Na semana passada, não estive na estreia de Calígula morreu. Eu não, encenado por Marco Paiva. Tive, no entanto, o privilégio de assistir ao ensaio geral. Em palco, oito pessoas, oito atores. Um deles, foi ao teatro pela primeira vez há uns anos, quando o Teatro Nacional passou a ter espectáculos interpretados em Língua Gestual Portuguesa. Pensou que também gostaria de ser actor. No ano passado, foi à audição para esta peça, uma vez que estava explicitamente aberta a pessoas com deficiência e Surdas. Outro dos actores faz teatro há 20 anos. Esteve novamente no palco principal do Teatro Nacional há cinco, por ocasião dos 30 anos da CRINABEL Teatro, com a peça Uma menina perdida no seu século à procura do pai (um projecto lindamente captado no documentário intitulado, justamente, Ensaio de Amor). Recentemente, num seminário, esse actor disse-nos que tem orgulho em ganhar um salário com o seu trabalho. Outro ainda recebeu o prémio Goya Actor Revelação em 2019. Num dos discursos de agradecimento mais poderosos que já ouvi, ele disse aos membros do júri que não sabiam o que tinham feito ao atribuir o prémio a um actor com deficiência. Há, ainda, um outro actor, que recentemente nos disse num debate que, quando começou a participar em séries na televisão, não se filmavam planos abertos, para o público não ver que ele não tem membros.

Não sou crítico de teatro, não sei quais os aspectos deste trabalho que seriam apreciados por um profissional da área. Sei, no entanto, que estes e outros actores estão em cena no Teatro Nacional D. Maria II para serem vistos na íntegra, na totalidade do quem são e do que têm para partilhar connosco. O seu desempenho cativa e preenche-nos. Eles têm a oportunidade de ser o melhor que podem e retribuem generosamente.
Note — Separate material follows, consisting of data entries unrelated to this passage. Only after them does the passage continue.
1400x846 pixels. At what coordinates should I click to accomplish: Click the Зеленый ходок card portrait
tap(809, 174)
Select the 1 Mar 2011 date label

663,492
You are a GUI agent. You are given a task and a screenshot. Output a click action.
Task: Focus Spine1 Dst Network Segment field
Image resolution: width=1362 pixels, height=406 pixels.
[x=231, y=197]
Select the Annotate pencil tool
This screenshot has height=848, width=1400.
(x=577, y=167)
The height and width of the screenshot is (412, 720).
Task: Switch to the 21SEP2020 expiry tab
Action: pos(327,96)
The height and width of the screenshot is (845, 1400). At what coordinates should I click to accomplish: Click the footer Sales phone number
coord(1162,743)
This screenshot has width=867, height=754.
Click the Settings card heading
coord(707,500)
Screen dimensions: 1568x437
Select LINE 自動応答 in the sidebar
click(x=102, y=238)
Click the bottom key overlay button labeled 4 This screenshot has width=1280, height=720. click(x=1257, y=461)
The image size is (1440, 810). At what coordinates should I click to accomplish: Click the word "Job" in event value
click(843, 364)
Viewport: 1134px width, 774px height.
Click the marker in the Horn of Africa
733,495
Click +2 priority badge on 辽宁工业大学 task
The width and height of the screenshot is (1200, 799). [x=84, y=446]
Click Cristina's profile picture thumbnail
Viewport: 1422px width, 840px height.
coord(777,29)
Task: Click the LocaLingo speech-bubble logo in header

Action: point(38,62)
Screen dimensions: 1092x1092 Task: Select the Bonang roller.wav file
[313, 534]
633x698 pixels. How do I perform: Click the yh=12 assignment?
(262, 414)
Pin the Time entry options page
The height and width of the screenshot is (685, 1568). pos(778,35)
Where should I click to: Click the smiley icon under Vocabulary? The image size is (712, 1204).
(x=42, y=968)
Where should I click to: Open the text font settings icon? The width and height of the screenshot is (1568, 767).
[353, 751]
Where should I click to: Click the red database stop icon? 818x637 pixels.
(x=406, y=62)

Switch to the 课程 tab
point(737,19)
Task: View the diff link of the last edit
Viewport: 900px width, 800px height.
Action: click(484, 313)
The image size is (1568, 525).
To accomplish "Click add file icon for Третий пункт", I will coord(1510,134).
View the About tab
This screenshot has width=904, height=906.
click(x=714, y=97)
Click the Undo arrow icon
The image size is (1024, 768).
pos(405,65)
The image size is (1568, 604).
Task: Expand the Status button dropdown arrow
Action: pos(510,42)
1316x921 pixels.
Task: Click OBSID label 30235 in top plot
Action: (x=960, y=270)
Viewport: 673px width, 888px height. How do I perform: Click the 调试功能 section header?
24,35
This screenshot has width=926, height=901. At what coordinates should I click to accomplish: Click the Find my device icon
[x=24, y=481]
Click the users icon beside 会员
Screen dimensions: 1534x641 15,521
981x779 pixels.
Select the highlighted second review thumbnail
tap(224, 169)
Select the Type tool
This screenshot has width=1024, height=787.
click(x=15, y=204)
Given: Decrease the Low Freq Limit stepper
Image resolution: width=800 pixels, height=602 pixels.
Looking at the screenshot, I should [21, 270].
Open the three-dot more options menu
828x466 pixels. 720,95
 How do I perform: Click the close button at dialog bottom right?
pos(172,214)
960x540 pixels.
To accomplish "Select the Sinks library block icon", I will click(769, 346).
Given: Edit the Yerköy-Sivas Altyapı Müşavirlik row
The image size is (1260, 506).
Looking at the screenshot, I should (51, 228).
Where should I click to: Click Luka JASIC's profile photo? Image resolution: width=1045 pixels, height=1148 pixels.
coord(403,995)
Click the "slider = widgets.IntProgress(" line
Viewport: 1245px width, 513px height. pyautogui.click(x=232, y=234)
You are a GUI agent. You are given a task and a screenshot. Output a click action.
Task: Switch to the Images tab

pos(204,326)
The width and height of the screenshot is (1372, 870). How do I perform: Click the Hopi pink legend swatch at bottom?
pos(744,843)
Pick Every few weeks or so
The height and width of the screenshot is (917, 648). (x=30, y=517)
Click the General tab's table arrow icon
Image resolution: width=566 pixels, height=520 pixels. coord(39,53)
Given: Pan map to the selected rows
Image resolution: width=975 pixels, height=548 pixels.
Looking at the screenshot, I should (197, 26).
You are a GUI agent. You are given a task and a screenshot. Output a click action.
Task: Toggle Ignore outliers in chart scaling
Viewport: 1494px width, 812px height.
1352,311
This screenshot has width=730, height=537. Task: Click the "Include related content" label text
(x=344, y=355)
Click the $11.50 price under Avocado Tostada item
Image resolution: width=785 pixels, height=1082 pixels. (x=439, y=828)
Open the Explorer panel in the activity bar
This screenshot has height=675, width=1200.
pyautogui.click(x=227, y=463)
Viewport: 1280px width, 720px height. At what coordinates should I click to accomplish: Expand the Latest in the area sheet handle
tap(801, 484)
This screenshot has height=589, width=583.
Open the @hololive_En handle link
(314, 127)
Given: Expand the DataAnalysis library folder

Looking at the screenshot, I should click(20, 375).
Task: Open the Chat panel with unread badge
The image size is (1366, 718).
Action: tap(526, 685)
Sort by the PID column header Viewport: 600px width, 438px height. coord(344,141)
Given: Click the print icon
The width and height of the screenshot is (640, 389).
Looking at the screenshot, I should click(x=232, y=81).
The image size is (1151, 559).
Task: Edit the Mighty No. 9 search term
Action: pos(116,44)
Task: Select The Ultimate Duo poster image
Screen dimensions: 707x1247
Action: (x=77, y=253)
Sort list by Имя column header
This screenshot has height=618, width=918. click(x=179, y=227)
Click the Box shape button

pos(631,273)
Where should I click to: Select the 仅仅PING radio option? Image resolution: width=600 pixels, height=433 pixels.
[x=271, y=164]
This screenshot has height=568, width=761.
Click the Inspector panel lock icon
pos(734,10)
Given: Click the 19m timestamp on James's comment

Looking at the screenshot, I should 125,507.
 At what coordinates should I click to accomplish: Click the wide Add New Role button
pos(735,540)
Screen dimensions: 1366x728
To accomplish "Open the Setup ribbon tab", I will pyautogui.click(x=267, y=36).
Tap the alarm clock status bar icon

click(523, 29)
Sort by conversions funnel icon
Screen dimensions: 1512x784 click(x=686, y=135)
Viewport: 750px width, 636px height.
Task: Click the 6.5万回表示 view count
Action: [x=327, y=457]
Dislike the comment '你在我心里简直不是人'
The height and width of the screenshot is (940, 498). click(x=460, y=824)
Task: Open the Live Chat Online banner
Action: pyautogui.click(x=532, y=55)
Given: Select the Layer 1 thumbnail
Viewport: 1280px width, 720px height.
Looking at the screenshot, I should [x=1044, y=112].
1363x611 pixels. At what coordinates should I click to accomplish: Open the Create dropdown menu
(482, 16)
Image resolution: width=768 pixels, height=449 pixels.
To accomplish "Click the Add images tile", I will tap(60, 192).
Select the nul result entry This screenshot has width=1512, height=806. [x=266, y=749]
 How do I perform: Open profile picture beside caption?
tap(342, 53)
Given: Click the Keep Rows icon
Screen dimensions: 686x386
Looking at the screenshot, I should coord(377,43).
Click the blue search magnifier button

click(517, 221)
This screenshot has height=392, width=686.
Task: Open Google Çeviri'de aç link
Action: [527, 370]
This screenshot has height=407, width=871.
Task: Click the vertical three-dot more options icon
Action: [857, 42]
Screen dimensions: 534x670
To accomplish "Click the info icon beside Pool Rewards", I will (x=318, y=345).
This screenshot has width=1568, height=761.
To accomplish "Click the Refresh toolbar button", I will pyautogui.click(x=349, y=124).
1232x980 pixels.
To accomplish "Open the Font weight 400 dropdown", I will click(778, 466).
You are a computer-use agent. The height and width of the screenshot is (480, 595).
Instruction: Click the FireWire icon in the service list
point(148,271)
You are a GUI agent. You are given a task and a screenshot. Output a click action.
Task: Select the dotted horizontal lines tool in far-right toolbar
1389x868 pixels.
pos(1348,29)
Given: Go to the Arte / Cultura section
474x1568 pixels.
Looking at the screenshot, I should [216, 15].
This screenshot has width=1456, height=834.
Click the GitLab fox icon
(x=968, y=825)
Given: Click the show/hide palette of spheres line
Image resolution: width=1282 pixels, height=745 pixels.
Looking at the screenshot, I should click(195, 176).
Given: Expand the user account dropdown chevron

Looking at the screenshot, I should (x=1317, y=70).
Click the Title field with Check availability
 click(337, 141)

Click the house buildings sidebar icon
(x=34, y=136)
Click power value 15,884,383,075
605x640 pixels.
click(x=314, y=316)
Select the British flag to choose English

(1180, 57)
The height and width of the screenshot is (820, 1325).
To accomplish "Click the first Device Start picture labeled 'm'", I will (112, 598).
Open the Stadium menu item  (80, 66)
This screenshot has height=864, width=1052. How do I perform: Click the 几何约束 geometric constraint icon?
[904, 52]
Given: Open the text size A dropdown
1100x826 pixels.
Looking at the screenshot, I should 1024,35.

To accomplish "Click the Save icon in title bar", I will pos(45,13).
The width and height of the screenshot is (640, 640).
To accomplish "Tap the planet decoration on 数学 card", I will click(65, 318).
Como normalmente acontece, há várias pessoas que não vemos envolvidas neste espectáculo. Dramaturgos, figurinistas, cenógrafos, desenhadores de luz, directores de palco, maquinistas. Existem também outras pessoas a quem não damos o devido reconhecimento, como equipas de frente de casa, produtores, pessoas que trabalham na comunicação, coordenadores de acessibilidade. Há também, neste caso, dois directores artísticos, Tiago Rodrigues (Teatro Nacional D. Maria II) e Alfredo Sanzol (Centro Dramático Nacional), que têm uma visão que empurra os limites e leva as coisas cada vez mais longe (incluindo a sua própria prática - vejam o debate). E, depois, há o Marco Paiva.

Tolentino de Mendonça, escreve no seu livro Uma Beleza que Nos Pertence que “Dizemos ‘amo’ sem que isso traga um estremecimento qualquer ou corresponda a um compromisso efectivo”. Marco tem um compromisso com o amor; e nós sentimos o estremecimento causado por esse compromisso.